I think this problem would be similar to that of the MuMMI workflow. Would this be an area where where you can take a prior knowledge from the users and use it to optimize Flux scheduling?

Let me use your Princeton as an example. Assuming that there are enough numbers of tasks of different types that can be injected, and the users can provide the info on those four distinct task types before starting up the workflow, you can build your flux hierarchy as

S * ( 2 * 384 cores + 384 GPUs) nested flux instances
M * 16 core nested instances

Then, large tasks can be submitted to the first nested instances and small tasks can be submitted to the second nested instances. (In the case of MuMMI they actually schedule the larger type jobs at the top level, which should work equally well for you as well).

Now, how to balance the load within the flux instances of the same type will be the upper level decision, and this can be a co-design between Radical and Flux. I can certainly see a thin flux module can do this but perhaps this should be better handled by the workflow manager for better separations of concerns.

Nevertheless, since you can "specialize" scheduling per-instance basis, you do want to optimize the small instances with high throughput oriented scheduling.

Now getting back to your main question, how to build an instance tree.

flux-tree is a convenience interface, so you don't have to be confined by its capabilities. I do think it can be used with minor modification for your case, but my suggestion would be to use lower level interfaces to build your hierarchy without having to be limited by flux-tree. Radical is a general purpose tool and it probably makes sense you to bend Flux as much as possible for your needs and I see lower level interfaces make sense.

We may be able to prototype something using flux mini batch or flux mini alloc interfaces or python equivalent to build your hierarchy.

Maybe we should schedule a mini-hackathan to go over some of the design parameters for a high bandwidth communication and then follow through with further on-line discussions?

Or I'd be also happy to push forward this discussion via this thread.

13 replies

dongahn Nov 14, 2020
Maintainer

I think we have different ideas on what level is doing the partitioning

Exactly!

But since Flux has worked this issues out for the general case, we might as well exploit that as much as possible and see if this model fits the bill with little or no modifications?

I sort of like the "resource overlapping" instances as well, though.

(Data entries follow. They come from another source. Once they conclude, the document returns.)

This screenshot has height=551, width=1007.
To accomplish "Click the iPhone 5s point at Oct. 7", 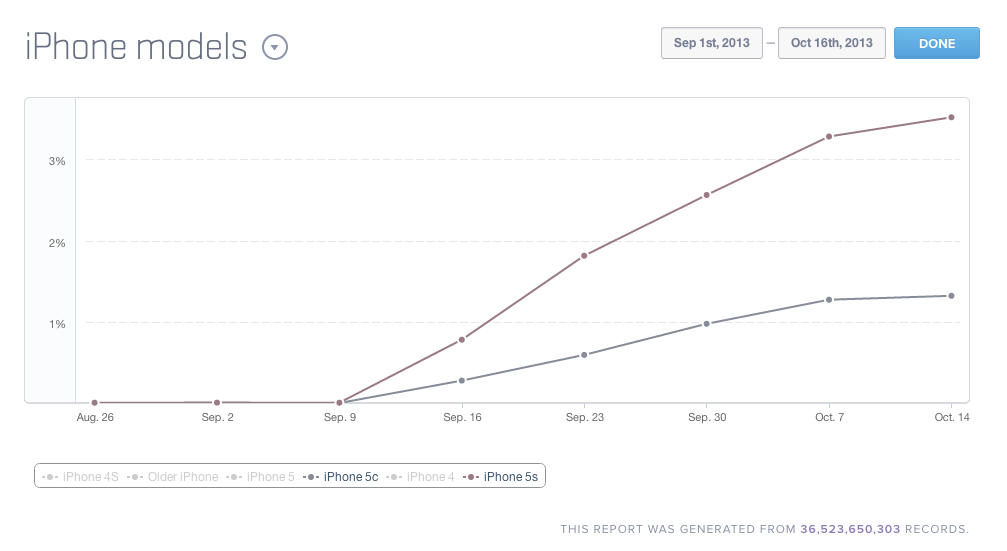I will click(x=829, y=137).
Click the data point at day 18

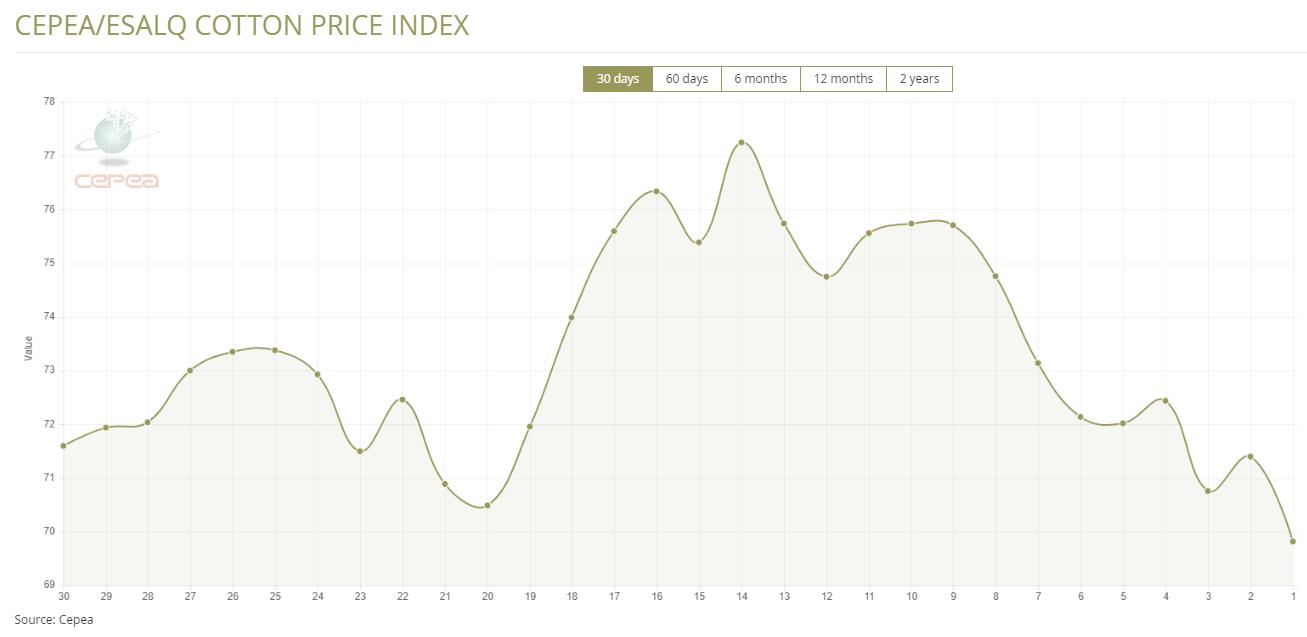pos(571,318)
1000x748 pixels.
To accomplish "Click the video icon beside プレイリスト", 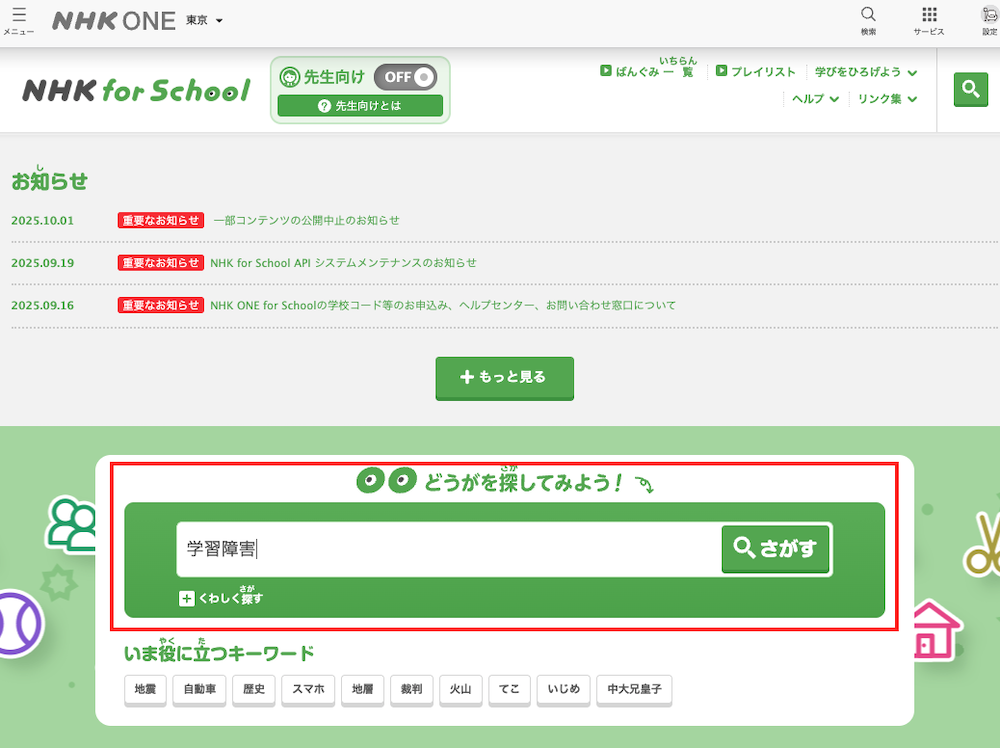I will click(x=721, y=71).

I wonder perhaps this is something that Flux can generally solve so that tools like Radical can leverage it. I have some vague idea but doing this robustly and most effectively will require real use cases and co-design; and it seems your team is bringing in real use cases.

andre-merzky Nov 14, 2020
Author

But since Flux has worked this issues out for the general case, we might as well exploit that as much as possible and see if this model fits the bill with little or no modifications?

Yes and no :-) I certainly see the advantage - but RCT uses partitioning for other reasons also, and last but not least we also have to work with other execution backends than Flux - at least until you achieved world domination :-D

dongahn Nov 14, 2020
Maintainer

This is an interesting idea as well. I think running two independent flux instances on the overlapping set of resources should be okay. One thing we don't have right now is to tell the scheduler to schedule the job to a specific set of resources (e.g., match by name.) This shouldn't be difficult to add one but we don't have this yet.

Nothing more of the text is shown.